カレボⅢ

空を覆い尽くす程のブラーグ・スリーによる銃撃をやっとのことでかい潜り、半透明の丈夫な建物に滑り込んだラチェットとクランクは一安心。

「ヒャーッ、今のは危なかったッス」
「多過ぎでしょアレ」

ここカレボⅢで飛び交っている筈の車は一台も見られない。外はブラーグ達にすっかり支配されているのだ。

「まあ、いくら多くてもでくの坊には変わんないけどね」
「あー、ラチェット。あのブラーグはでくの坊にしちゃ賢そうッスよ」

数こそ多いが、ほとんどの兵はこちらを認識しない限り攻撃してこない。しかも大分視力が悪そうだ。

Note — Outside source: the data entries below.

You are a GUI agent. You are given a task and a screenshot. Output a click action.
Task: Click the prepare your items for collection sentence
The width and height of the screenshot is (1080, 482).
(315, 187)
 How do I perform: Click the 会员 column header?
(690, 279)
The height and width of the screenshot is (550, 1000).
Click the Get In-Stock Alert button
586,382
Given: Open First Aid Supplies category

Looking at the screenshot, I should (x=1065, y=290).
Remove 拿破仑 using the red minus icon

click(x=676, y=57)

だが一部のブラーグは視力も判断力も他とは明らかに違い、先程は逃げるラチェットの動きを予測して確実に攻撃を当てにきていた。今も、バリアの仕組みに気付いた数体がドーム内へ侵入してくる。

「ランチャーも残り少ないってのに!」

ただ、彼らも反則級に強い武器の前では手も足も出なかった。

時間差で入り口のバリアが復旧し、今度こそ建物内が安全地帯となる。

前の星でスキッドから貰ったランチャーNo.8の弾は、もしもの時のためになるべく温存しておきたい。が、そのもしもの時が来る前に一発使ってしまった。

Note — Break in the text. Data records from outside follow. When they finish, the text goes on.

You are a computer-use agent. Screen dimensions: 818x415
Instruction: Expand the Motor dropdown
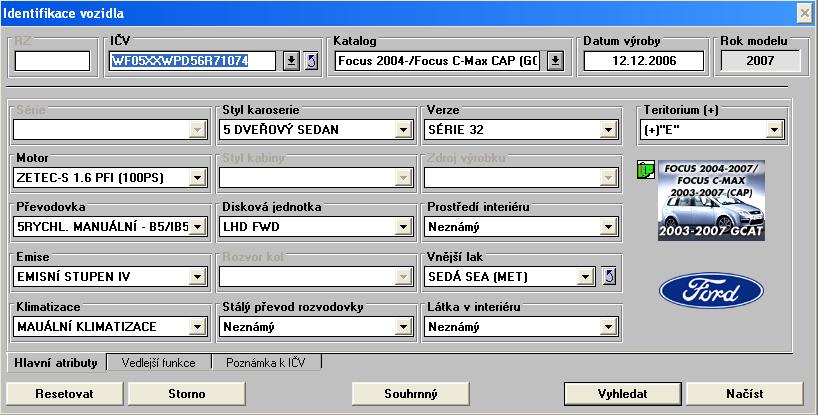197,178
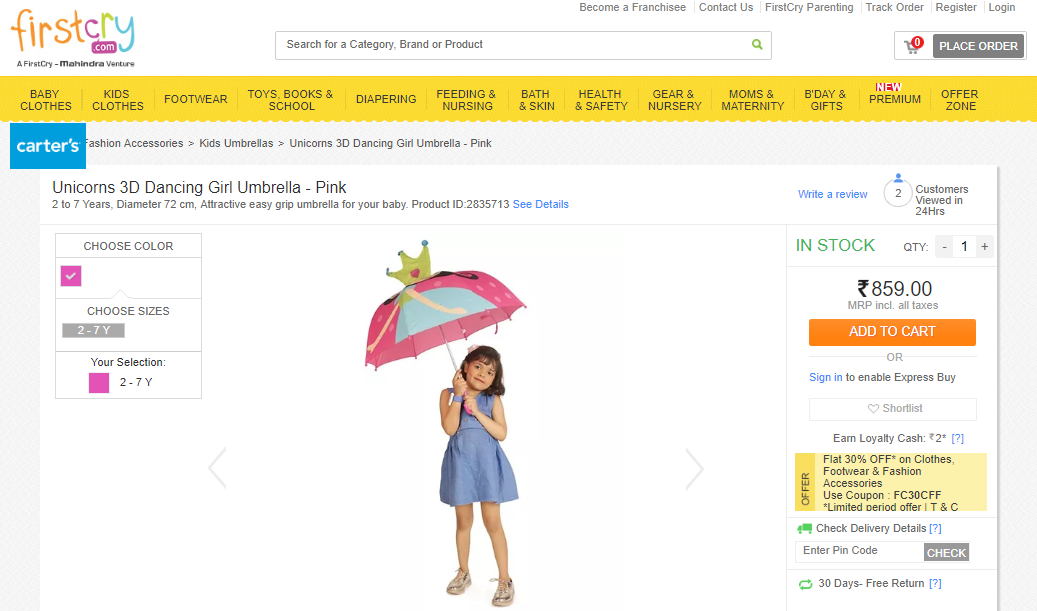Click the search magnifier icon
The image size is (1037, 611).
coord(757,45)
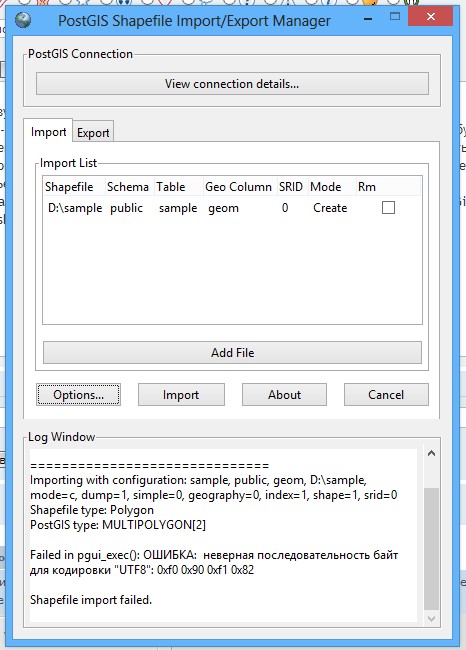Click the public schema cell
Screen dimensions: 466x650
tap(126, 208)
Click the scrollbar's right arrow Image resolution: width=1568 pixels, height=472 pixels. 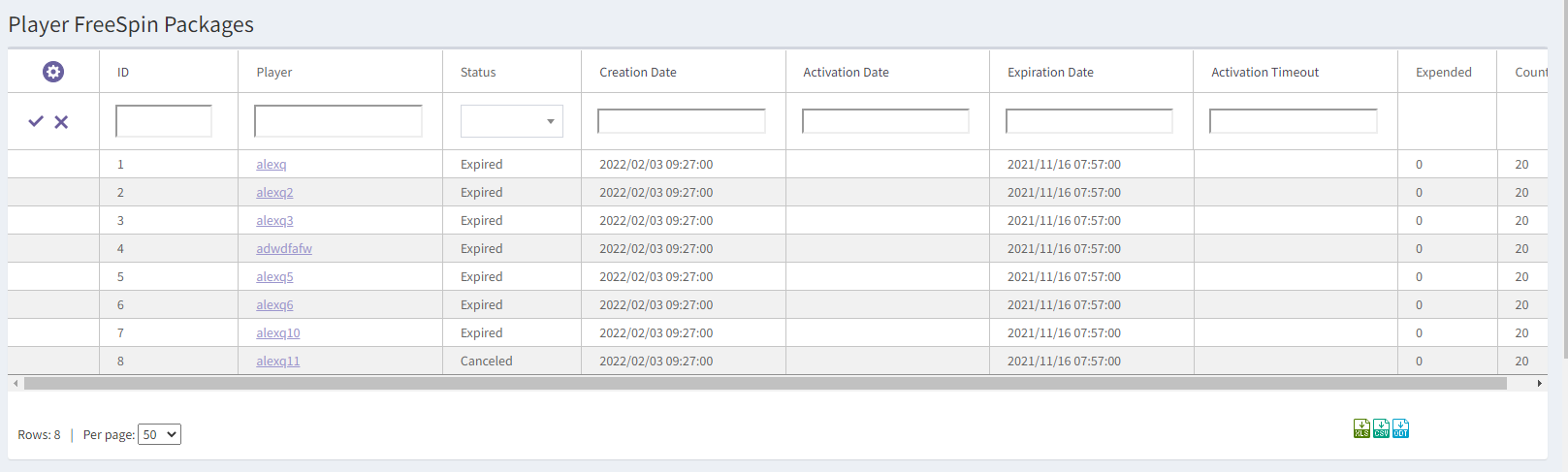pyautogui.click(x=1539, y=384)
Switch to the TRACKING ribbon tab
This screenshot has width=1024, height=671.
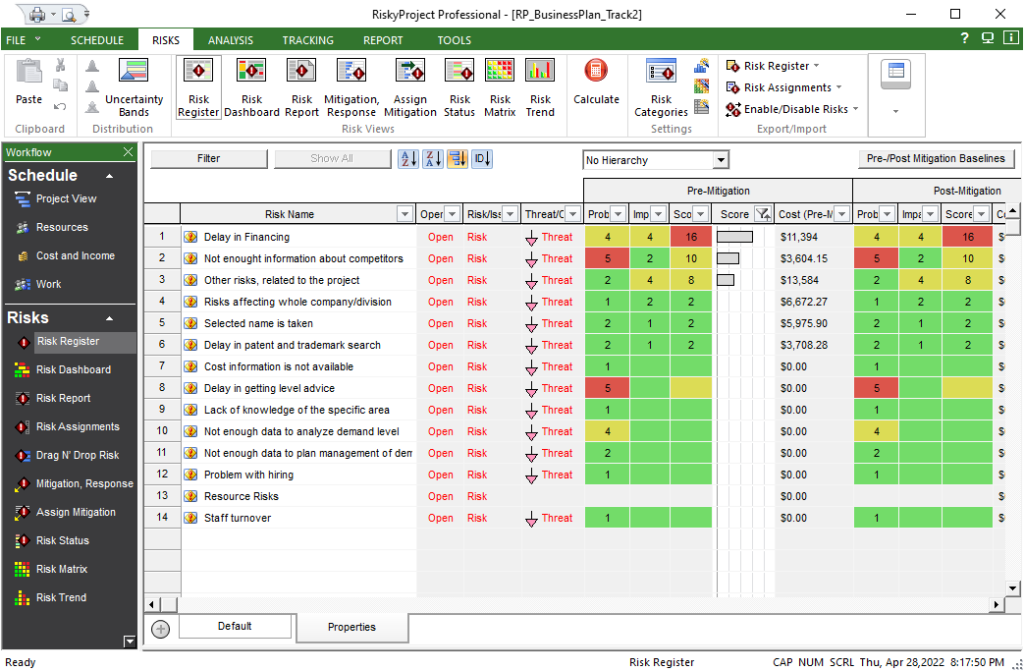[x=307, y=40]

ガラクトロン本社内にも関わらず、ドーム中央に鎮座するガラクトロンショップも例外無く閉じている。

「ここでも買えないの?」
「弾薬を補充できないとなると、この先へ進むには厳しいッス」

道は二手。クランクが目を向けた方には来た道と同じくブラーグ・スリーがうじゃうじゃ漂っていて、銃を片手に標的が顔を出すのを露骨に待ち構えている。

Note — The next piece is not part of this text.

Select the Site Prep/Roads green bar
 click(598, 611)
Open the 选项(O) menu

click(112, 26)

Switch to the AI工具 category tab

引き続き回復は無限にできるため死ぬことはないが、飛び込めば足止めを食らい袋叩きに遭うこと間違い無しだ。

「仕方ない、こっち行ってみよう。たしか…」

二人は反対方向を向く。地図上にはレールを辿った先に小さな建物らしきスペースがある。その位置の詳細情報を開くと、ラチェットは声を張り目を輝かせた。

「ヘルプデスクのお姉さんが居るんだって!どんな人なんだろう…!」
「興味無いッスね」
「おねーさんより美人かな?」

クランクは片手を自分の額辺りに当てて俯いた。